*** Opening AVAILABLE DATA ***

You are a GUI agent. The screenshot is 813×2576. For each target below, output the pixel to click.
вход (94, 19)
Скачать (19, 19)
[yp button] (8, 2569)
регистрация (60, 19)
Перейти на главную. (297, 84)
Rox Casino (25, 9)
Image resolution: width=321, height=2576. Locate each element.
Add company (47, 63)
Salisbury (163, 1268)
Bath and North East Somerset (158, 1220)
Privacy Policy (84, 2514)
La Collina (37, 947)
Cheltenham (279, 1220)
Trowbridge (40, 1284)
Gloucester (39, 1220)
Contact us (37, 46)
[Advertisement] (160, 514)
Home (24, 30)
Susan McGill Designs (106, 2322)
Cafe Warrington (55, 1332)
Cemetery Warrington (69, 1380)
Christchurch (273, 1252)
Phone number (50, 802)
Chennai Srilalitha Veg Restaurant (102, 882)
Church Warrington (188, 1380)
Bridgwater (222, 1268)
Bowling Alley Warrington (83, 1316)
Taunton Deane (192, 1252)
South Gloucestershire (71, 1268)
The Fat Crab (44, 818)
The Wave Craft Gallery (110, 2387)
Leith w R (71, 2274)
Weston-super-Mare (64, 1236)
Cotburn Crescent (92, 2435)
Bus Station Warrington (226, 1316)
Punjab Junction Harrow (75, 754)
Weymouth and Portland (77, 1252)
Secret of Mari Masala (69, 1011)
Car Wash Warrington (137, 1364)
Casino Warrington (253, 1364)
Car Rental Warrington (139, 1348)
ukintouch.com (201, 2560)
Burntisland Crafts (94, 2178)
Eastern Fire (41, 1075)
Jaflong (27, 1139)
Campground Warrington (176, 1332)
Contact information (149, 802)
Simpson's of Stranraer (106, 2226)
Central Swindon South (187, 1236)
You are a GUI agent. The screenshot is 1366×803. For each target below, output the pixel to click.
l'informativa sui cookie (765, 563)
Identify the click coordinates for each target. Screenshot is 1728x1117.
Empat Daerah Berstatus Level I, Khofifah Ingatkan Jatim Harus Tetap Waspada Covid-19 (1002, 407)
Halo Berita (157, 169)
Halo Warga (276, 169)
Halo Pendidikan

*** Closing AVAILABLE DATA ***

→ **ACTIVITY**
Every line of the material needs to be returned exactly.

→ **OUTPUT BELOW**
You are a GUI agent. The screenshot is 813×2576. For each target below, output the pixel to click.
вход (94, 19)
Скачать (19, 19)
[yp button] (8, 2569)
регистрация (60, 19)
Перейти на главную. (297, 84)
Rox Casino (25, 9)
Image resolution: width=321, height=2576. Locate each element.
Add company (47, 63)
Salisbury (163, 1268)
Bath and North East Somerset (158, 1220)
Privacy Policy (84, 2514)
La Collina (37, 947)
Cheltenham (279, 1220)
Trowbridge (40, 1284)
Gloucester (39, 1220)
Contact us (37, 46)
[Advertisement] (160, 514)
Home (24, 30)
Susan McGill Designs (106, 2322)
Cafe Warrington (55, 1332)
Cemetery Warrington (69, 1380)
Christchurch (273, 1252)
Phone number (50, 802)
Chennai Srilalitha Veg Restaurant (102, 882)
Church Warrington (188, 1380)
Bridgwater (222, 1268)
Bowling Alley Warrington (83, 1316)
Taunton Deane (192, 1252)
South Gloucestershire (71, 1268)
The Fat Crab (44, 818)
The Wave Craft Gallery (110, 2387)
Leith w R (71, 2274)
Weston-super-Mare (64, 1236)
Cotburn Crescent (92, 2435)
Bus Station Warrington (226, 1316)
Punjab Junction Harrow (75, 754)
Weymouth and Portland (77, 1252)
Secret of Mari Masala (69, 1011)
Car Wash Warrington (137, 1364)
Casino Warrington (253, 1364)
Car Rental Warrington (139, 1348)
ukintouch.com (201, 2560)
Burntisland Crafts (94, 2178)
Eastern Fire (41, 1075)
Jaflong (27, 1139)
Campground Warrington (176, 1332)
Contact information (149, 802)
Simpson's of Stranraer (106, 2226)
Central Swindon South (187, 1236)
You are a GUI agent. The screenshot is 1366×803. For each target below, output the pixel to click.
l'informativa sui cookie (765, 563)
Identify the click coordinates for each target. Screenshot is 1728x1117.
Empat Daerah Berstatus Level I, Khofifah Ingatkan Jatim Harus Tetap Waspada Covid-19 (1002, 407)
Halo Berita (157, 169)
Halo Warga (276, 169)
Halo Pendidikan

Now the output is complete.